Phone definitely. I don't care for public restrooms or getting a haircut either but I can deal with them much easier.


----------



## Maseur Shado (Jun 7, 2005)

The phone is a major problem for me. The worst one, in fact.


----------



## Anatomica (May 23, 2005)

I think I've gotten over my fear of phones with strangers that is, w/ people I know it's still hard, never really had a problem with public restrooms, getting haircuts still a pain though, often because I'm too nervous to tell the stylist when I don't like the way it turns out, which is often.


----------



## JEmerson (Mar 25, 2010)

The phone. I have trouble making myself pick up the phone to call someone when I need to. Public bathrooms and hair cuts don't bother me.


----------



## Haydsmom2007 (Oct 16, 2009)

the phone


----------



## david86 (Feb 24, 2009)

the phone


----------



## fanatic203 (Jun 23, 2010)

All three

The phone is the worst. I don't like getting haircuts because the hairdresser tries to make conversation with you. I only get my hair cut once a year. And I hate public bathrooms, but that's because they're dirty and gross, not really because of social anxiety.


----------



## Neptunus (Oct 29, 2007)

The phone. :yes My biggest phobia. Even more so than talking in person. Can't read the other person's body language and it seems as though I'm always out of sync -- like when they go to talk, I'll talk, then there's always the awkward silences. Nope, can't stand the phone.

Getting my hair cut would be number two, and I don't really have a problem with public bathrooms.


----------



## SusanStorm (Oct 27, 2006)

Phone and getting a haircut.
I have gotten better at both.Before I would never make a call or answer it.Now I do both,but I am always the most anxious when I am making a call,but usually I just try to think about what I am going to say before I make the call.So that makes it more ok,but I hate just talking on the phone with people I know.Can think of stuff to say,but a while ago a friend of mine would call me up very often and we managed to stay on the phone for hours.She did most of the talking while I just got a few words in now and again.

I don't really enjoy getting a haircut.They always misunderstand what I want and how much.I've come out feeling like crap because either they've cut off too much or too little.Too much is the worst and I didn't dare to tell her that she shouldn't take anymore.She just kept cutting and cutting.Well,not an understatement that I looked like **** when I got out of there.
Now I just bring a picture or else they are bound to misunderstand.< Don't think that is a specific SA problem,it's just a normal thing that the hairdresser see things differently,but it sure does make it more anxiety provoking to go because of that.
Small talk isn't really a problem because in my experience many hairdressers don't even bother.Don't know why.Maybe they sense that I'm not the talkative type lol.

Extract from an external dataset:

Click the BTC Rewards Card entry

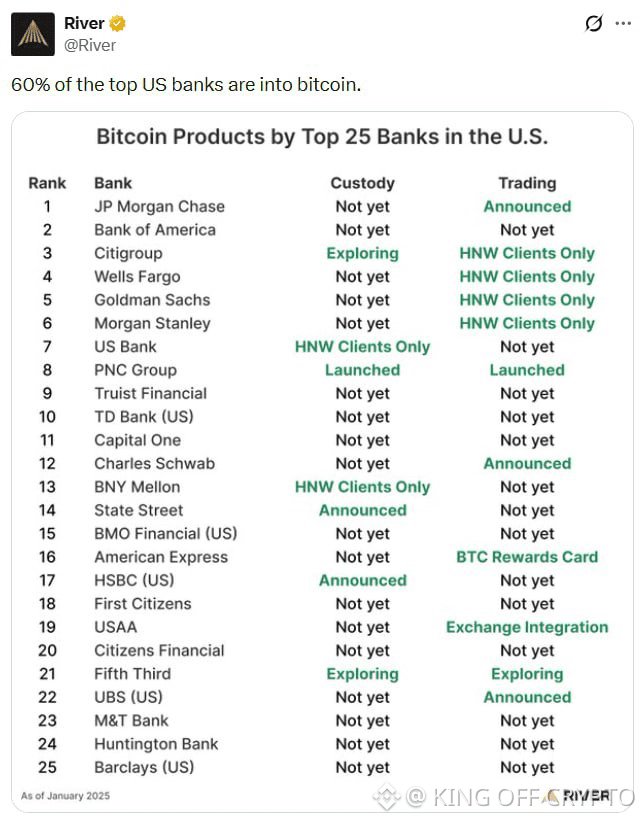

Public bathrooms is not a problem for me.


----------



## danberado (Apr 22, 2010)

Haircuts are terrible. The combination of some person toying around with my hair whilst trying to converse with me is agonizing. It's always been my weakest moment. Oh! And don't forget, every person you know has to offer their _appraisal_ of your new appearance too. It's like falling in the mud and while you'll still feeling dirty having eggs lobbed at your face for the remainder of the day.


----------



## nemesis1 (Dec 21, 2009)

Toilets are the worst for me, the other two dont really bother me much.


----------



## Judi (Jun 22, 2009)

What's wrong with the toilet? It's my refuge in many ways... you know, to hide from the world |D


----------



## Jnmcda0 (Nov 28, 2003)

The only trouble I have on the phone is when I have to call a customer at work. If the person on the other end is nice, I'm fine, but if they are upset, then I have a hard time.

I don't have too much problem in public bathrooms, except for occasional "stage fright". 

As for haircuts, it depends on the person doing the cutting. If they keep talking and asking questions, then I'm fine, but if there is an awkward silence, then I get nervous and I never know where to look.


----------



## Resonance (Feb 11, 2010)

Public toilets don't bother me, really, though pissing right next to someone is awkward by anyones standards.

When I get a haircut this happens: I say "can I get a grade 3 all over" she says "sit there" and then "do you have the day off work" and I say "im a student" and she says "what university" and I say "newcastle" and she says "what are you studying" and I say "politics" and then there is dead silence until she finishes approximately 7 minutes later, this is awkward, but not too bad.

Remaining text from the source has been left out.